Using the Weierstrass test show that the series $\sum_\limits{n=1}^{\infty}\frac{1}{(n+z)^2}$ converge uniformly on $E=Re(z)\geqslant 1$.
This solution was given to me but I am not understanding certain steps:
$|\frac{1}{(n+z)^2}|\leqslant\frac{1}{|n+z|^2}\leqslant \frac{1}{|n-|z||^2}\leqslant\frac{1}{|n-1|^2} $
Questions:
Which inequality was used here $\frac{1}{|n+z|^2}\leqslant \frac{1}{|n-|z||^2}$? How can the modulus of $|z|$ be subtracted?

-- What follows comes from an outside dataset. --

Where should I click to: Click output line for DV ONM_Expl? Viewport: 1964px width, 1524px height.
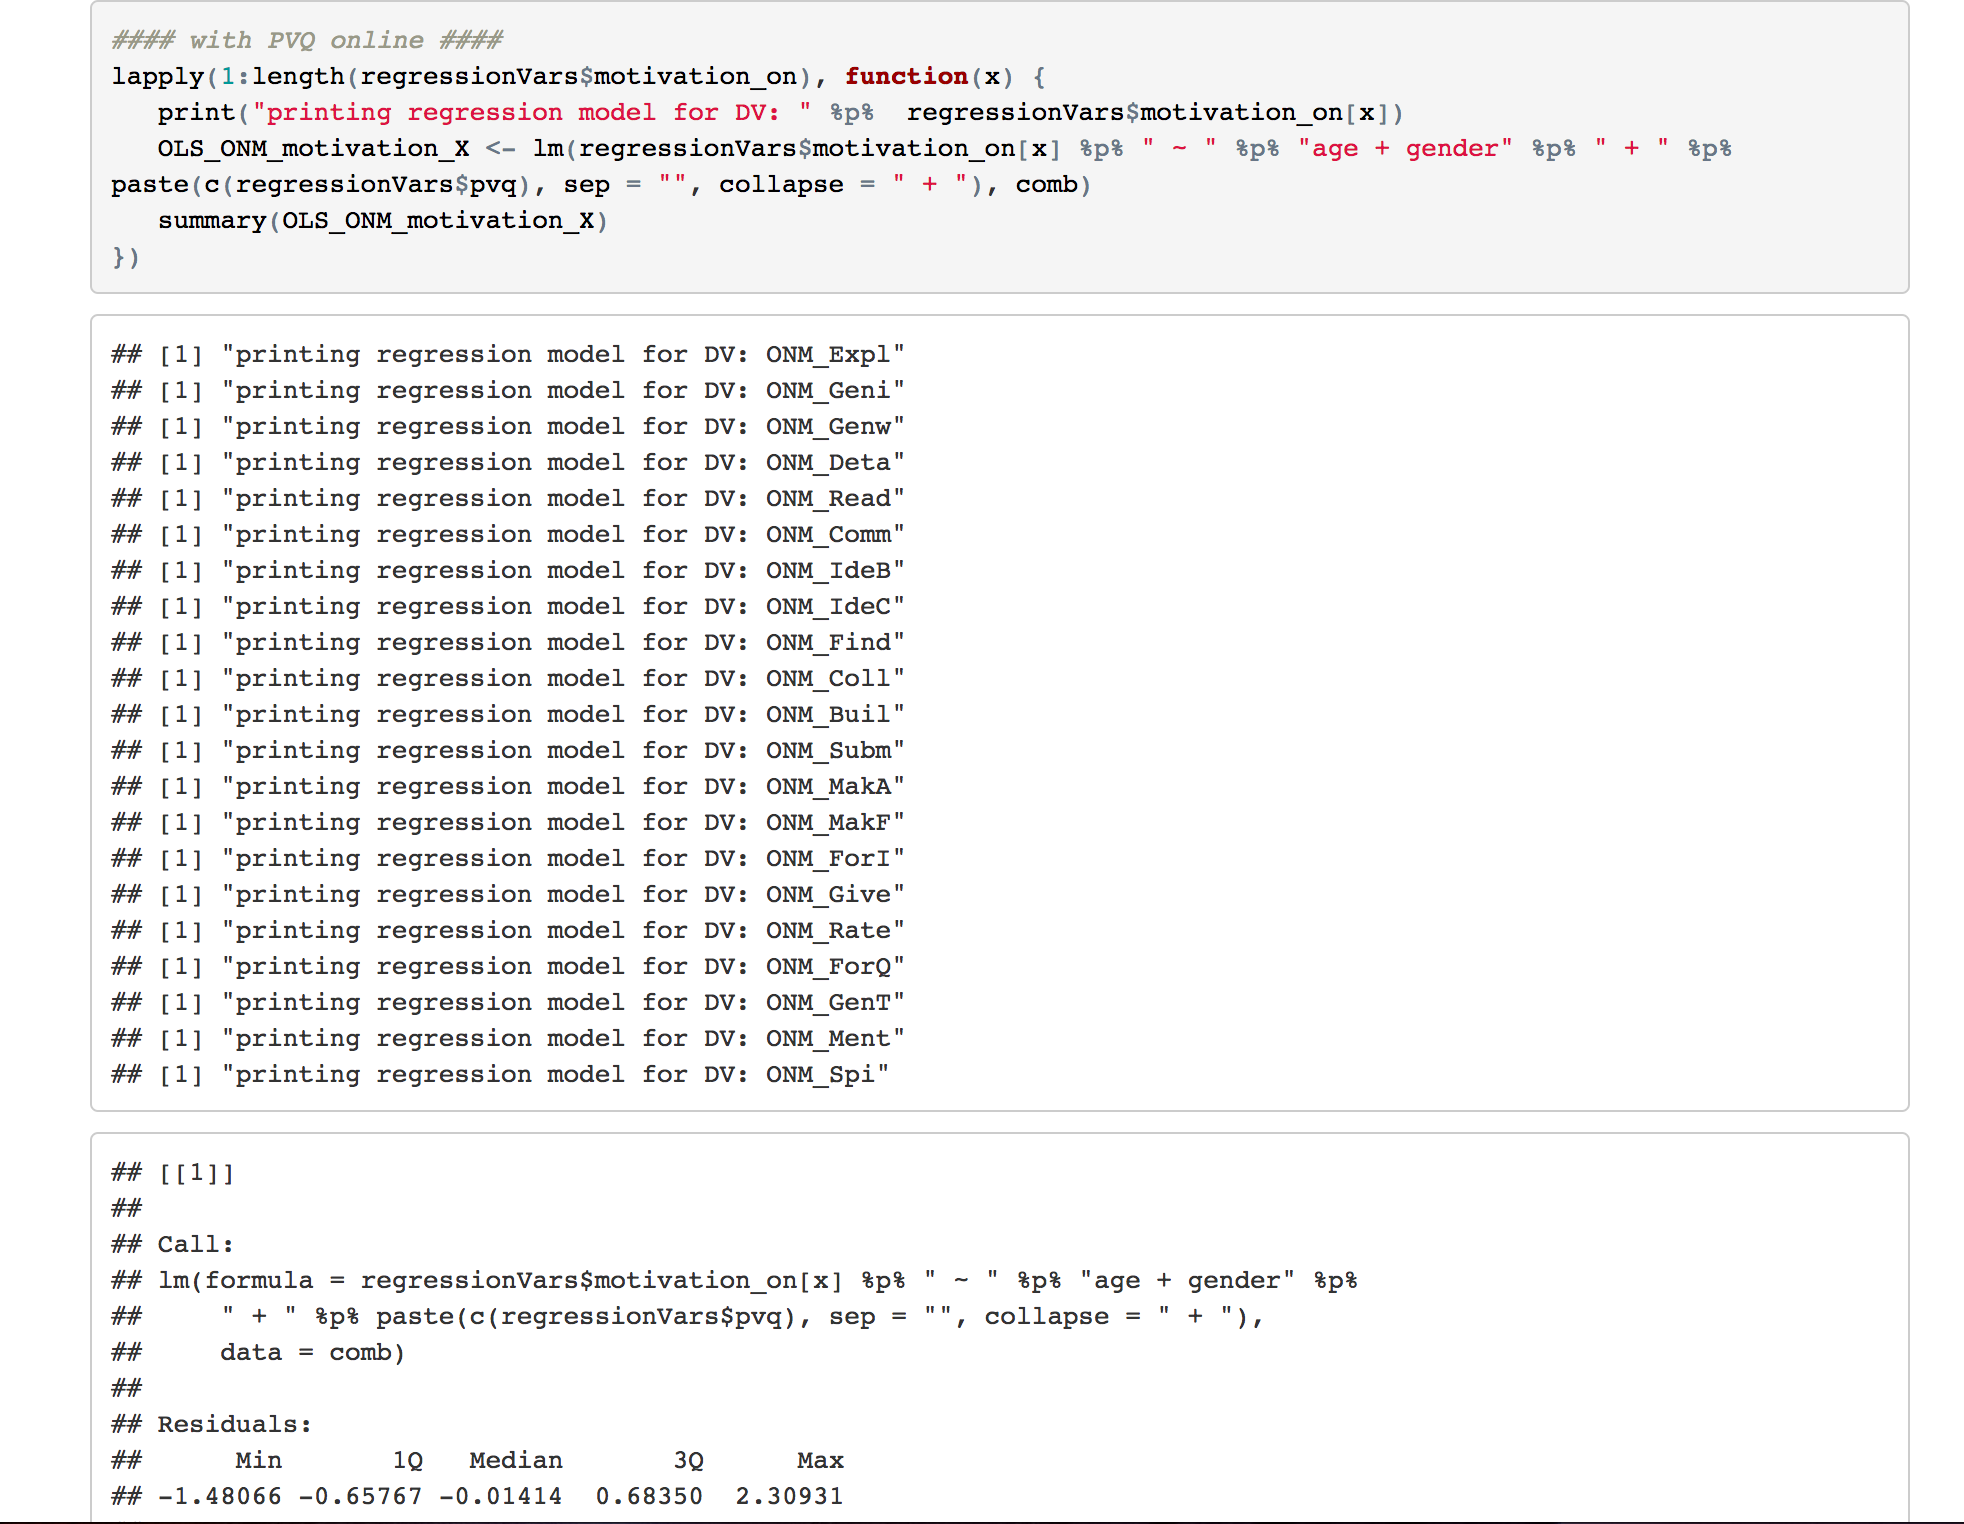coord(507,354)
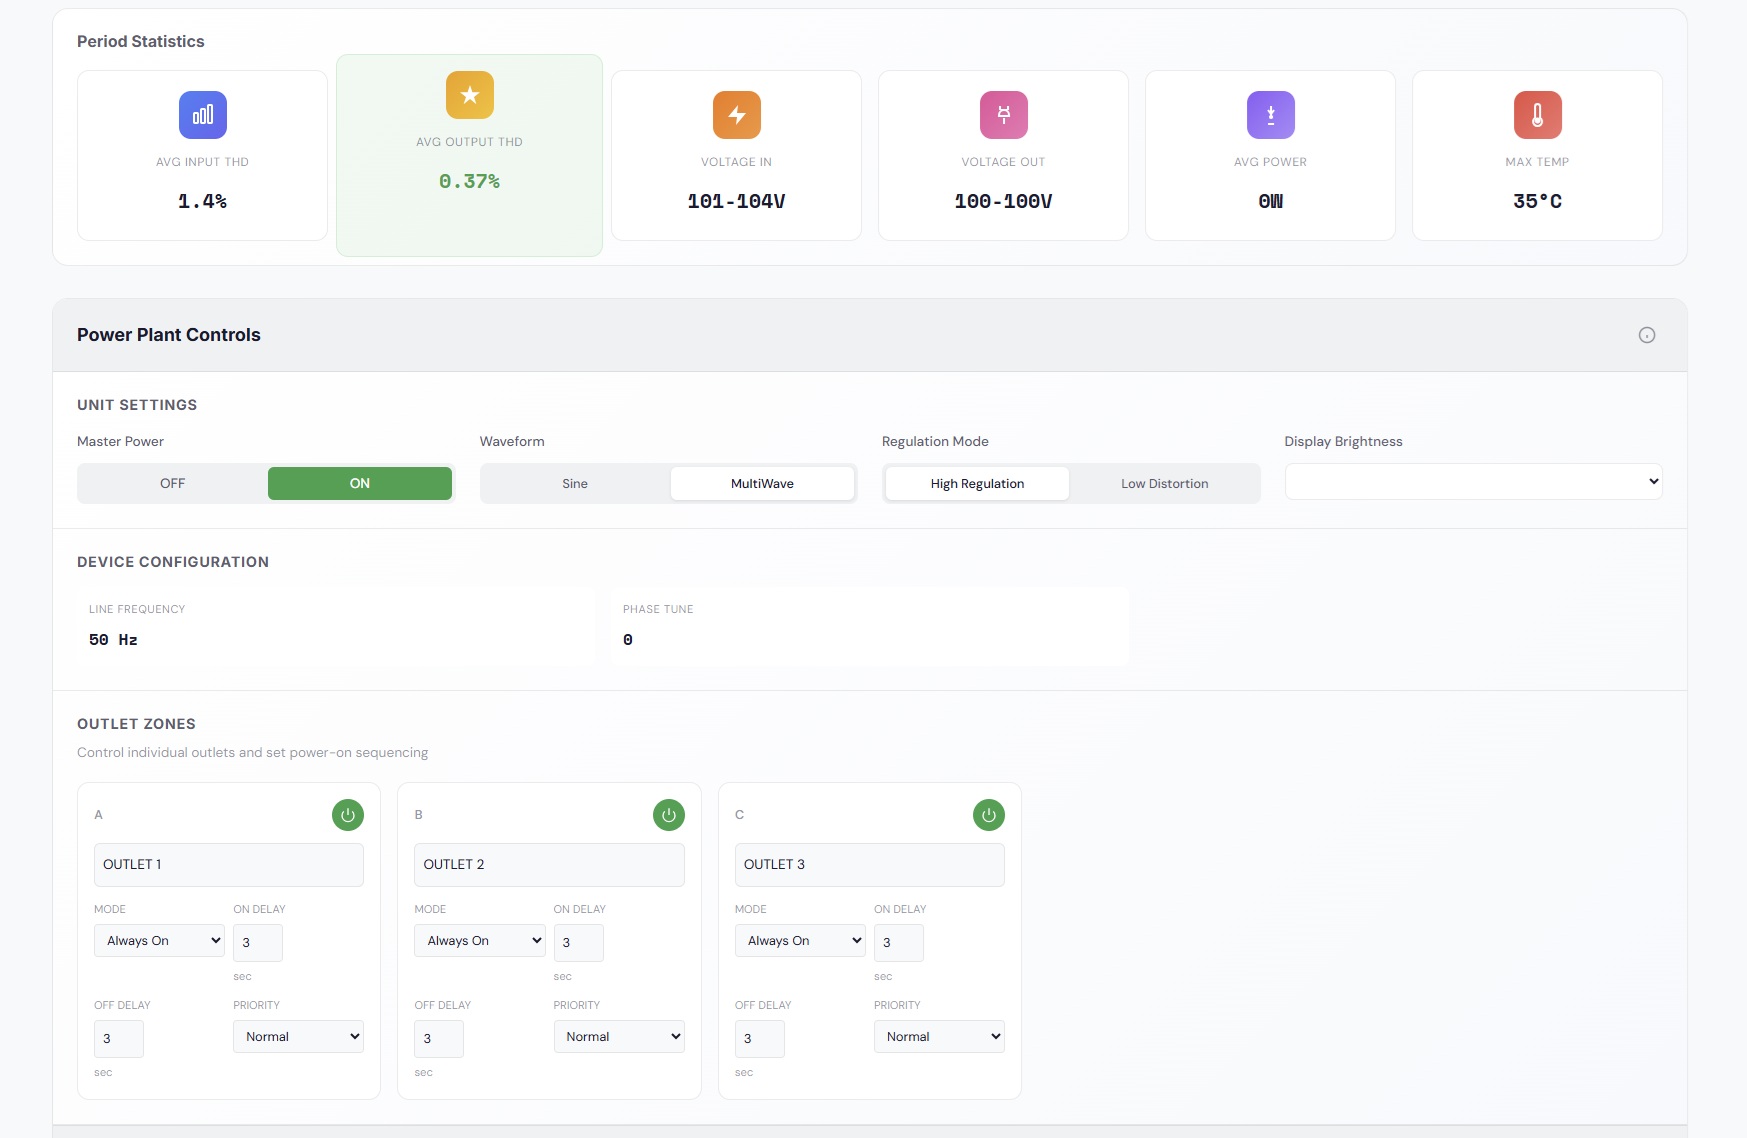Click the pink plug Voltage Out icon
This screenshot has width=1747, height=1138.
[1003, 115]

What is backing up that step?
Thanks in advance!
On
HINT:
Rather than using the proof based on the triangle inequality, $|x+y|\ge ||x|-|y||$, simply write
$$|n+z|^2=n^2+|z|^2+2n\text{Re}(z)\ge n^2+1+2n=(n+1)^2$$
On
If $\mathrm{Re}\,z\ge 1$, then $$ |z+n|\ge |\mathrm{Re}\,z+n|=\mathrm{Re}\,z+n\ge n+1 $$ and hence $$ \left|\frac{1}{(z+n)^2}\right|\le \frac{1}{(n+1)^2}. $$ Comparison Test implies that $\sum \frac{1}{(z+n)^2}$ converges ABSOLUTELY, and since that right hand side does not depend on $z$, then it converges uniformly on $z$, for $\mathrm{Re}\,z\ge 1$.
To understand this, observe that if $$ s_n(z)=\sum_{k=1}^n\frac{1}{(z+k)^2} $$ then $$ |s_m(z)-s_n(z)|\le \sum_{k=n+1}^m\frac{1}{|z+k|^2}\le \sum_{k=n+1}^m\frac{1}{(k+1)^2} $$ and the right hand side becomes less that $\varepsilon$, for $m,n\ge N$, when $N$ is sufficiently large, and this $N$ clearly depends only on $\varepsilon$ and not on $z$.
The triangle inequality gives $$|n+z|\ge n-|-z|=n-|z|$$ and $$|n+z|\ge |z|-|-n|=-(n-|z|).$$ In both cases $$|n+z|\ge|n-|z||$$ and so $$|n+z|^2\ge|n-|z||^2.$$ Then $$\frac1{|n+z|^2}\le\frac1{|n-|z||^2}$$ provided that $|z|\ne n$.